Best-Selling Author Umberto Eco Dies, Reviewing the World, and More

by
Staff
2.22.16

Every day Poets & Writers Magazine scans the headlines—from publishing reports to academic announcements to literary dispatches—for all the news that creative writers need to know. Here are today's stories:

Italian semiotics scholar and best-selling novelist Umberto Eco died on Friday at age eighty-four. Eco wrote seven novels, including the 1980 best-seller The Name of the Rose, and more than twenty nonfiction books during his career as a writer and academic. Eco’s final book, a collection of essays titled Pape Satan Aleppe. Chronicles of a Liquid Society, will be released this Friday, February 26. (New York Times)

After sixteen years, one man’s impossible quest to comprehensively review the literary world has so far charted 3,687 books from a hundred different countries. At the New Yorker, novelist Karan Mahajan looks at the history and present of Michael A. Orthofer’s Complete Review project. “Orthofer’s project has the self-swallowing pattern of a Borges story: If you set out to read the world, how can you stop?”

Hurrah for print! The first increase in bookstore sales since 2007 has been reported. According to new figures from the U.S. Census Bureau, the sales numbers of brick-and-mortar bookstores in 2015 increased 2.5 percent over the previous year, equating to $280 million more in sales. (Electric Literature)

A Spanish graphic designer named Pepe Gimeno has created a book using weathered detritus he found on beaches instead of words, in order to show the power of the human mind to create narratives when one comes in contact with objects in patterns on a page. The result of the “wordless” experiment surprised the designer, “because of the expressive capacity and poetic power that the material acquires once it is placed and evaluated on the page, and because it clearly shows certain essential functions of the designer: arranging, ordering and sequencing.” The exhibit is currently on display at the Instituto Cervantes in Chicago. (Slate)

§ **Provided information**
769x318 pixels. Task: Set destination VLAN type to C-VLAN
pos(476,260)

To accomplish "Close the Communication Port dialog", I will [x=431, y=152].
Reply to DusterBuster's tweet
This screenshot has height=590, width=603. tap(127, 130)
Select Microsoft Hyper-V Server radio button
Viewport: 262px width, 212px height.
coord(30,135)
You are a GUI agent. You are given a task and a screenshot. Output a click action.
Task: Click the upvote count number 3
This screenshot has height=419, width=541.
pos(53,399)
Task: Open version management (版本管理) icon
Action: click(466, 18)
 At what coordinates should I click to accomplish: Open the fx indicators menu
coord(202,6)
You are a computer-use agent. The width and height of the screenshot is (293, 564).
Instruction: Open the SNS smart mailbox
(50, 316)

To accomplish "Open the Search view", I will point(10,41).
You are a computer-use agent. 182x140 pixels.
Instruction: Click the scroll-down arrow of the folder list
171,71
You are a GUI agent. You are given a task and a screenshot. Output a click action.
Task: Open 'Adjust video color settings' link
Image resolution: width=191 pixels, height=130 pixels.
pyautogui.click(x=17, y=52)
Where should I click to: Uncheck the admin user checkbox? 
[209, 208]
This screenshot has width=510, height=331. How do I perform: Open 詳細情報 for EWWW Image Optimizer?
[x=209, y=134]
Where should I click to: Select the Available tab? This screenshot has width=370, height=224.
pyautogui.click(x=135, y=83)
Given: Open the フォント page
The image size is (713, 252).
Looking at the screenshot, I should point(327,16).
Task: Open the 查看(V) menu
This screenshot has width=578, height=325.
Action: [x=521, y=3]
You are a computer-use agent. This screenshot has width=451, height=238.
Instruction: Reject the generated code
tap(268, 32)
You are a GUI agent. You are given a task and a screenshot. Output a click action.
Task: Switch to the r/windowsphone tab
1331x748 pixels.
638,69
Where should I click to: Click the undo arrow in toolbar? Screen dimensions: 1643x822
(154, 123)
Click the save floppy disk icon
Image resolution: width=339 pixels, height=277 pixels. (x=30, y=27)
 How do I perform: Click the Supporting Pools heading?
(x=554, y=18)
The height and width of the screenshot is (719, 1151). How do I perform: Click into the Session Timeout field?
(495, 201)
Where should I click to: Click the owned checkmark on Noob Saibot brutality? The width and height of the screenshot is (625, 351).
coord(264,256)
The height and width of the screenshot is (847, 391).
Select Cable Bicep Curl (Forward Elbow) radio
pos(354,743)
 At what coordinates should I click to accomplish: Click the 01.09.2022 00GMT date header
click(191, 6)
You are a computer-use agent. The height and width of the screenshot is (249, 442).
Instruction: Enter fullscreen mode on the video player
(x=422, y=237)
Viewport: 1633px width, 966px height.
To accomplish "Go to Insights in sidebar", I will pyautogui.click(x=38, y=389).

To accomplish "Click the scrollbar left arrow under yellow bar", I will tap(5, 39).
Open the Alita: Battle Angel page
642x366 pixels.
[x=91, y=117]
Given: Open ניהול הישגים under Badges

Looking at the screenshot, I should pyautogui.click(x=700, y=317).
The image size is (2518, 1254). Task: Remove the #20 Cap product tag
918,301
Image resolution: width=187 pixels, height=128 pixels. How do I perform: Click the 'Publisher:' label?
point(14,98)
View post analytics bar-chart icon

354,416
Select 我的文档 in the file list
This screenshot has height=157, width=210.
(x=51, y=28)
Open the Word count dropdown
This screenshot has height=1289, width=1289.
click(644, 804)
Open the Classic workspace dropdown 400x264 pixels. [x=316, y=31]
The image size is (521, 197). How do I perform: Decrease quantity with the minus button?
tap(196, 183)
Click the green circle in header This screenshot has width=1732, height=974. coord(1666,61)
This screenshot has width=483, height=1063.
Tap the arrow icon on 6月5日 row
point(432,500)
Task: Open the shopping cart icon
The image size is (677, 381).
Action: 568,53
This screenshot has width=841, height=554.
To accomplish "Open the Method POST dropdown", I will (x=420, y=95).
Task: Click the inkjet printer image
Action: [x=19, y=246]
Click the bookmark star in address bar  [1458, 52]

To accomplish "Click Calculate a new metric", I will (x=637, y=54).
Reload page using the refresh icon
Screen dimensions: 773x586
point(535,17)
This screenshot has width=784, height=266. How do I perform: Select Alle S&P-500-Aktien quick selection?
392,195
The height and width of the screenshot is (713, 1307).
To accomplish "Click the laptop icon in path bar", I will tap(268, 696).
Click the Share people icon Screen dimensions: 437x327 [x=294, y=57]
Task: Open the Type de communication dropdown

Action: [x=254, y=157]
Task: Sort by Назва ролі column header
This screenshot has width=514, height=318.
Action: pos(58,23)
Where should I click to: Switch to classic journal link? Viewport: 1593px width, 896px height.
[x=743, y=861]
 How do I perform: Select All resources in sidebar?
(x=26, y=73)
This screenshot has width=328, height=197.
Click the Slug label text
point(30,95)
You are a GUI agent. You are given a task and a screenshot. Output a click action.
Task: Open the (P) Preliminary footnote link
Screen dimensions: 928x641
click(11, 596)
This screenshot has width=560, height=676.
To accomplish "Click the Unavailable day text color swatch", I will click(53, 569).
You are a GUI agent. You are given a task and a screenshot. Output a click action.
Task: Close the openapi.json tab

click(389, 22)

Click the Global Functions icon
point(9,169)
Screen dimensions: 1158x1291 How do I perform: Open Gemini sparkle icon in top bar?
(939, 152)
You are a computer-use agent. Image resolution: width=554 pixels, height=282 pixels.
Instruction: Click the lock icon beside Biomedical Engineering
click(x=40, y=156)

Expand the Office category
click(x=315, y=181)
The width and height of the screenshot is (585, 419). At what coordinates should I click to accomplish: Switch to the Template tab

§ **Instruction**
Copy out the literary news roundup above in full, word for word.

§ **The reply**
Best-Selling Author Umberto Eco Dies, Reviewing the World, and More

by
Staff
2.22.16

Every day Poets & Writers Magazine scans the headlines—from publishing reports to academic announcements to literary dispatches—for all the news that creative writers need to know. Here are today's stories:

Italian semiotics scholar and best-selling novelist Umberto Eco died on Friday at age eighty-four. Eco wrote seven novels, including the 1980 best-seller The Name of the Rose, and more than twenty nonfiction books during his career as a writer and academic. Eco’s final book, a collection of essays titled Pape Satan Aleppe. Chronicles of a Liquid Society, will be released this Friday, February 26. (New York Times)

After sixteen years, one man’s impossible quest to comprehensively review the literary world has so far charted 3,687 books from a hundred different countries. At the New Yorker, novelist Karan Mahajan looks at the history and present of Michael A. Orthofer’s Complete Review project. “Orthofer’s project has the self-swallowing pattern of a Borges story: If you set out to read the world, how can you stop?”

Hurrah for print! The first increase in bookstore sales since 2007 has been reported. According to new figures from the U.S. Census Bureau, the sales numbers of brick-and-mortar bookstores in 2015 increased 2.5 percent over the previous year, equating to $280 million more in sales. (Electric Literature)

A Spanish graphic designer named Pepe Gimeno has created a book using weathered detritus he found on beaches instead of words, in order to show the power of the human mind to create narratives when one comes in contact with objects in patterns on a page. The result of the “wordless” experiment surprised the designer, “because of the expressive capacity and poetic power that the material acquires once it is placed and evaluated on the page, and because it clearly shows certain essential functions of the designer: arranging, ordering and sequencing.” The exhibit is currently on display at the Instituto Cervantes in Chicago. (Slate)